**** Extracted information ****

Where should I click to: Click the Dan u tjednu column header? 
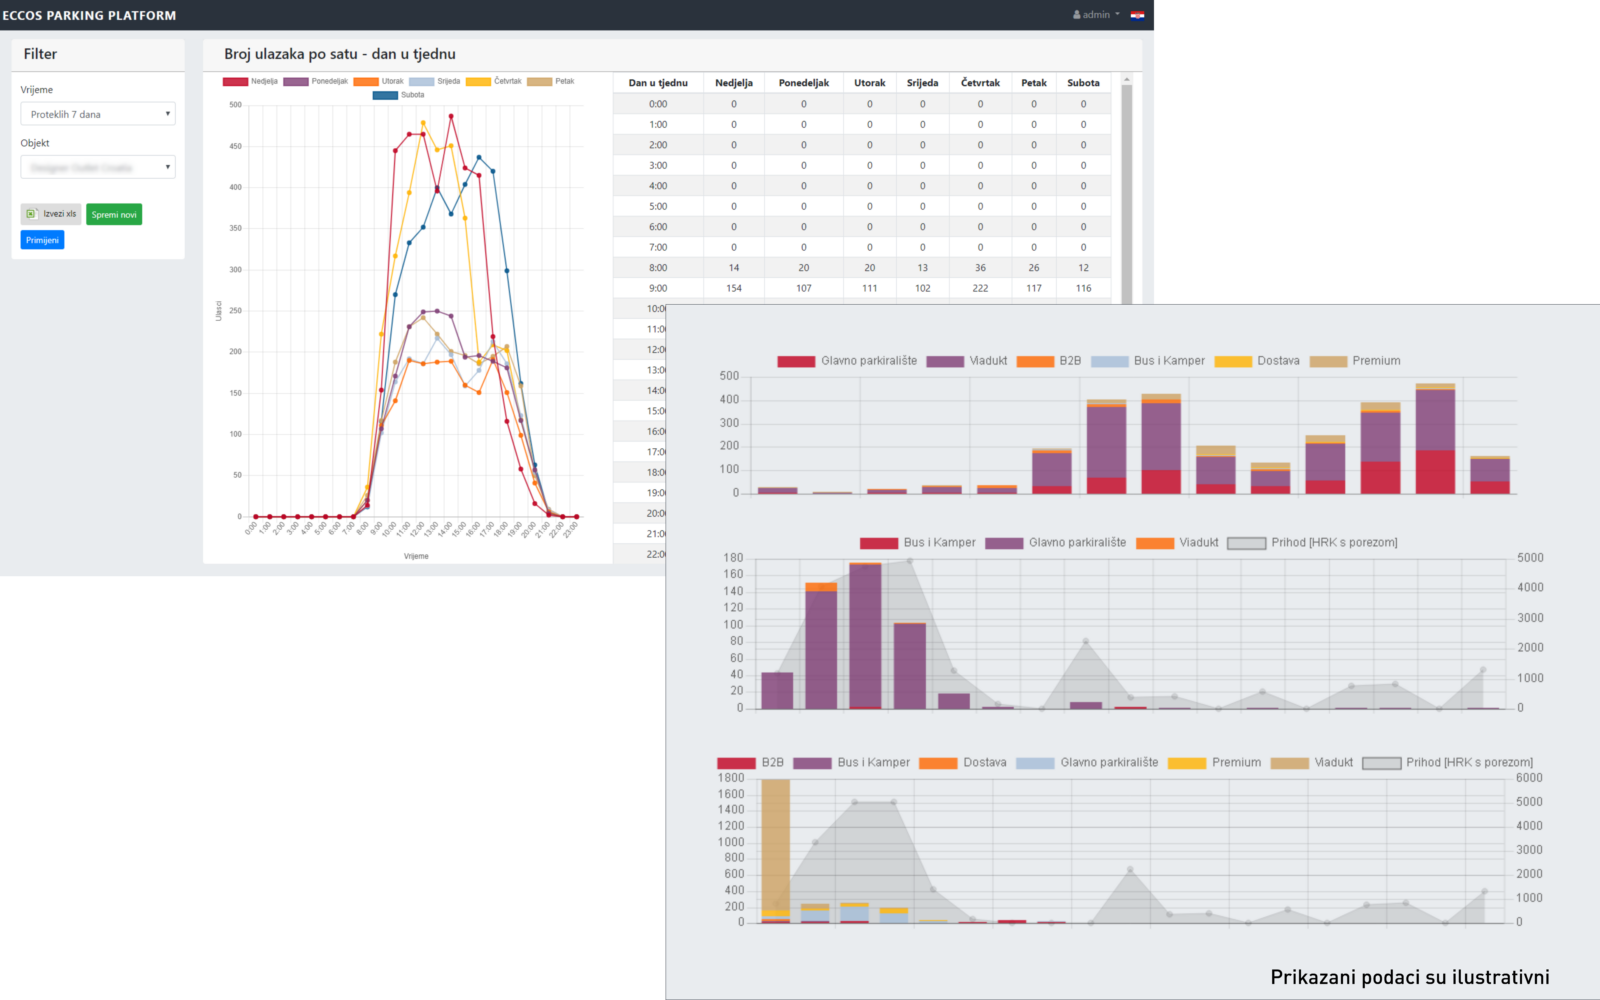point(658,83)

****
**** Extracted information ****

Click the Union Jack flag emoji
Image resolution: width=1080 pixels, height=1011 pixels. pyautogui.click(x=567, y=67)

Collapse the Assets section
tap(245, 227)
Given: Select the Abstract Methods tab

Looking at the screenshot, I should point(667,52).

****
**** Extracted information ****

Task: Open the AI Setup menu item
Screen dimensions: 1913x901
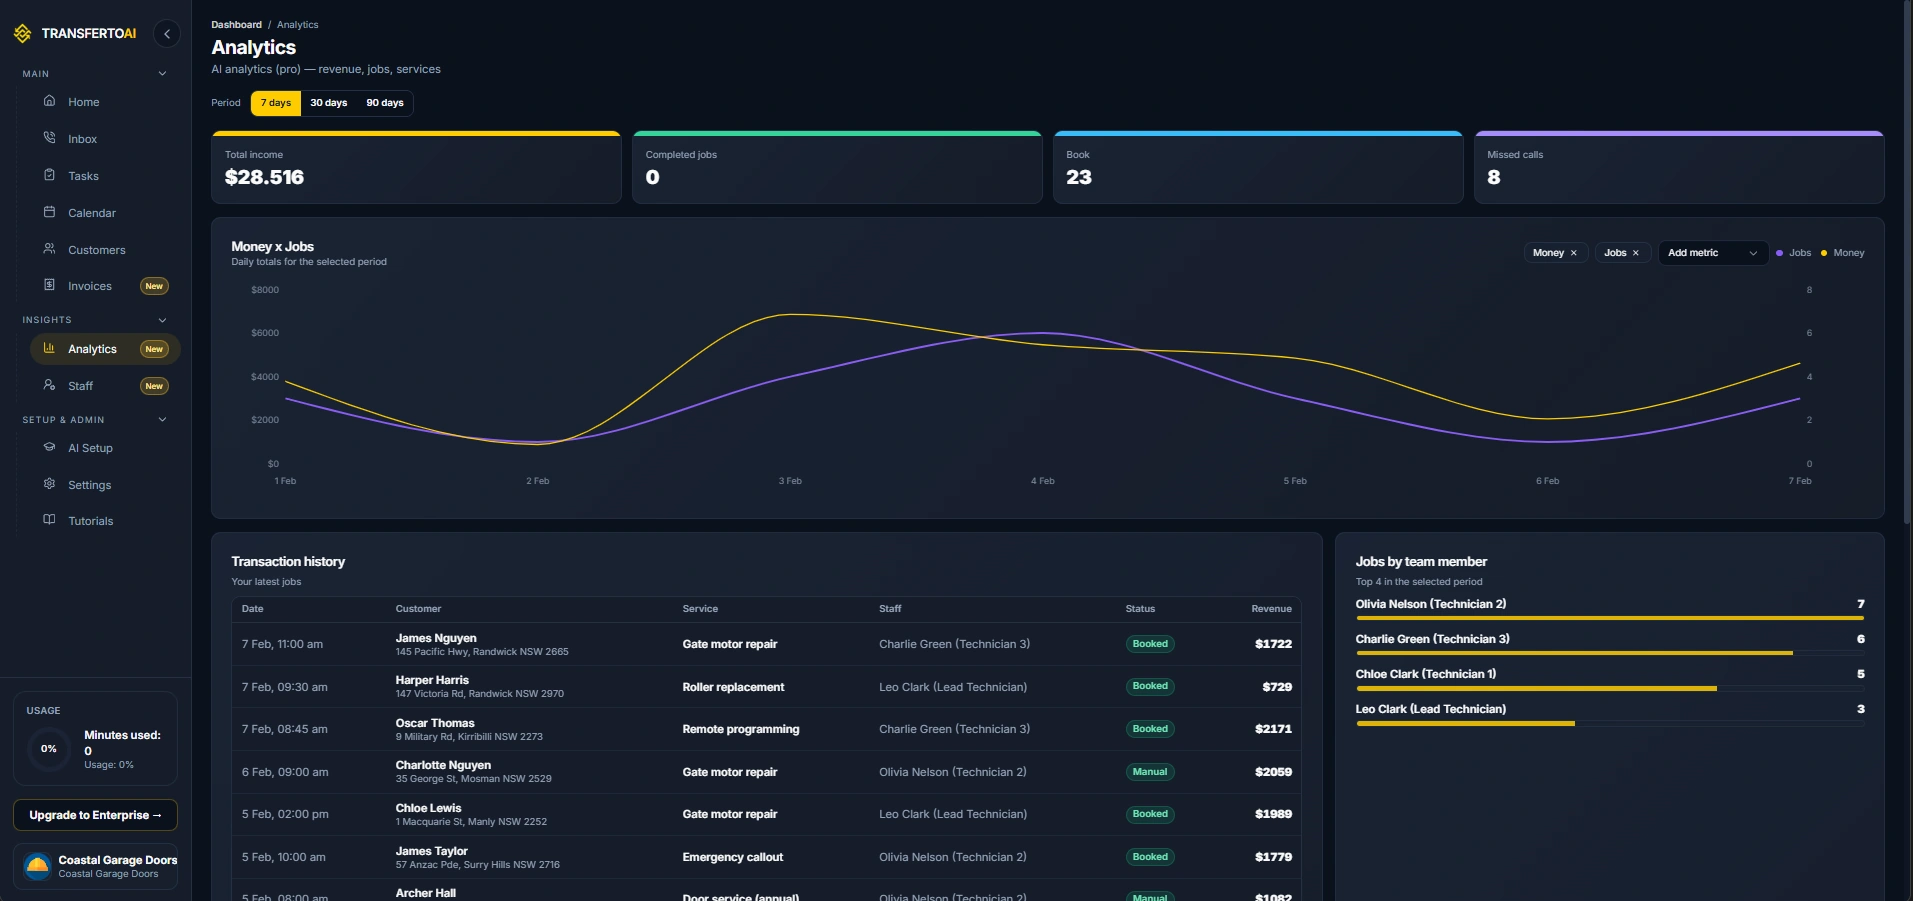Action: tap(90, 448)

****

> [Task requirements] State how many lines of the records above contain the word "should". Give only the number.

> [Result for this exercise] 2